Problem description: Quote the entries word for word from the line containing "Given: Click the national emblem logo icon" through the end of the entries, including both of those lines.
[Provided material start]
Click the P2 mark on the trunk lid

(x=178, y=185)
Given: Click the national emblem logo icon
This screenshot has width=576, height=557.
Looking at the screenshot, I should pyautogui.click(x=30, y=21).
[Provided material end]
Task answer:
Given: Click the national emblem logo icon
This screenshot has width=576, height=557.
Looking at the screenshot, I should pyautogui.click(x=30, y=21).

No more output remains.